Monday, 9 March 2015

The Wooden Spoon

In my parents house there is a wooden spoon.  It is completely unremarkable, has no brand to speak of and is looking a little worse for wear, but it is one of my favourite products in our home.

My families wooden spoon


For our newest module, Material & Emotional Values, we have been tasked with researching the history behind objects, their materials and associated narratives and our visceral reactions to them.

I started by looking at objects that reflect my personal history, and the wooden spoon quickly came to mind.

Home cooking in important in my family and my sister and I were taught to cook by our mum from a young age.  The kitchen has always formed the heart of our home; whether we spend time there cooking, or doing work at the kitchen table, it is the main congregation point for my family in any house we have lived in.  In the same way that our warped little old oak kitchen table is fondly remember by my sister and I (and we both try to shotgun it for future houses), this wooden spoon symbolises the family bond based around our kitchen - it is a personal emotional value that this humble object reflects.

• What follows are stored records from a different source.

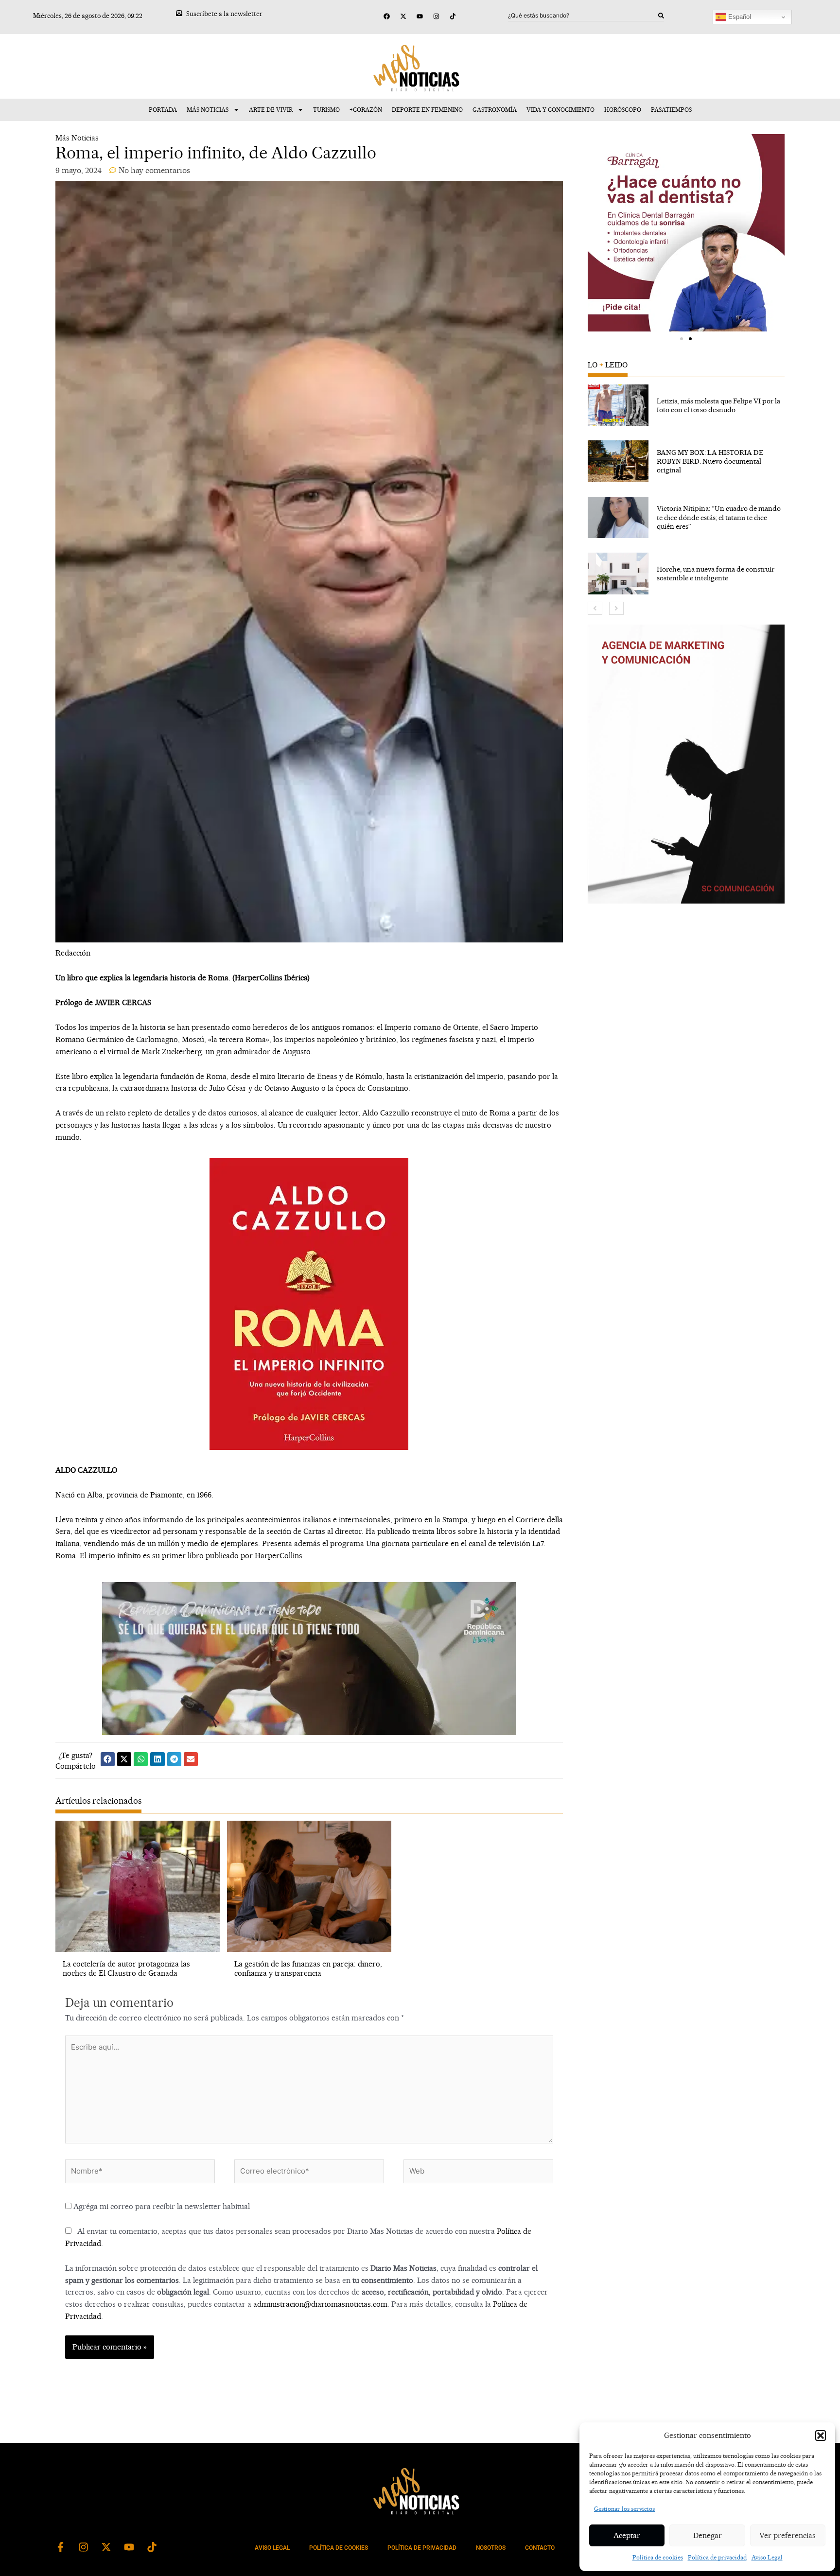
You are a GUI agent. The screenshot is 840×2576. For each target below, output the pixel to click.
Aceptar (626, 2535)
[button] (820, 2435)
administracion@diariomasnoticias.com (320, 2304)
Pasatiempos (671, 109)
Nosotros (491, 2547)
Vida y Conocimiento (560, 109)
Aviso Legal (767, 2557)
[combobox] (583, 15)
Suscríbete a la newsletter (224, 13)
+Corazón (366, 109)
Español (738, 16)
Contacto (540, 2547)
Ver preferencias (787, 2535)
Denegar (707, 2535)
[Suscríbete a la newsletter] (179, 13)
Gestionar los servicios (624, 2508)
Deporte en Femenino (427, 109)
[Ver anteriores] (595, 608)
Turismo (326, 109)
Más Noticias (207, 109)
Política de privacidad (717, 2557)
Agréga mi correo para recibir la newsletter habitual (160, 2206)
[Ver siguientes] (616, 608)
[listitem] (686, 405)
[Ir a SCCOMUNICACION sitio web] (686, 764)
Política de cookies (657, 2557)
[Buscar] (661, 15)
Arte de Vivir (271, 109)
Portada (163, 109)
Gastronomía (494, 109)
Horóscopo (622, 109)
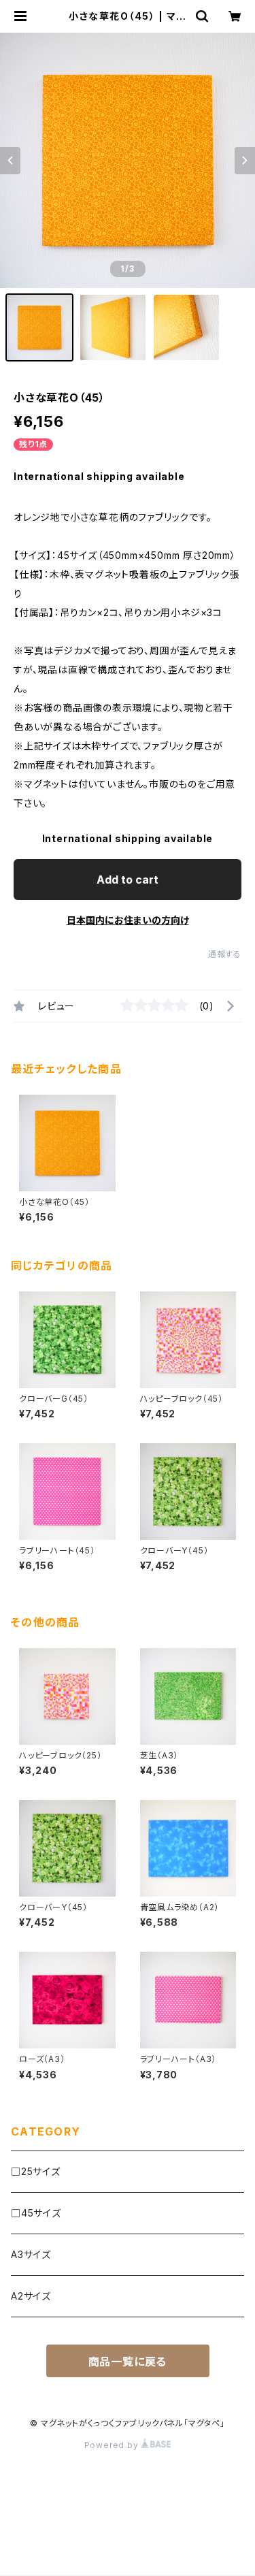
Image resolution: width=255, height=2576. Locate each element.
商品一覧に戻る (127, 2361)
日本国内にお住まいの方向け (128, 920)
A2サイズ (31, 2296)
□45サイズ (36, 2213)
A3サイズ (31, 2254)
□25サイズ (36, 2171)
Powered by (112, 2445)
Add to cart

As part of the module, we were asked to find modern products that carry a similar emotional value to what we had chosen.  I came across the Motherspoon concept by Okan Akgöl.

Electrolux Motherspoon Concept, 2012 - Okan Akgöl: Source
This concept was produced for the Electrolux future homes competition in 2012.  The idea behind it is that you and a family member (for example your mother) each have a spoon.  As your mother cooks, she puts the spoon in the food and it "tastes" the ingredients, storing them as a recipe.  When it is returned to it's cradle, it transfers the recipe to your spoon, so if you were to re-create the recipe, it could tell you what to change to make it "just how mother used to make it".

The theory behind the Motherspoon is similar to the narrative of my wooden spoon, but the product is made of some form of metal and doesn't take a traditional spoon shape, which gives it a sterile, surgical appearance.  This emphasises the importance of material in a product.
Joseph Joseph Serving Spoon - Gillian Westley/ Derek Roberts: Source
Another example would be this serving spoon by Joseph Joseph.  Though they are renowned for clever kitchenalia, the plastic and silicone material holds no emotive value.  Yes, it is heatproof and easy to clean, but so is a wooden spoon.

To me, the emotional value the wooden spoon has is heightened by the fact that it is made out of wood.  Every time you interact with the spoon, the wood it is made from changes; it absorbs colour from the sauces you make, it burns when you accidentally leave it in a hot frying pan, it scratches when you scrub it while cleaning.  The material it's made from visually represents the times you have used the spoon and that is why it is such a powerful symbol and holds such emotional value.  In this case, the material holds just as much narrative as the form of the object itself.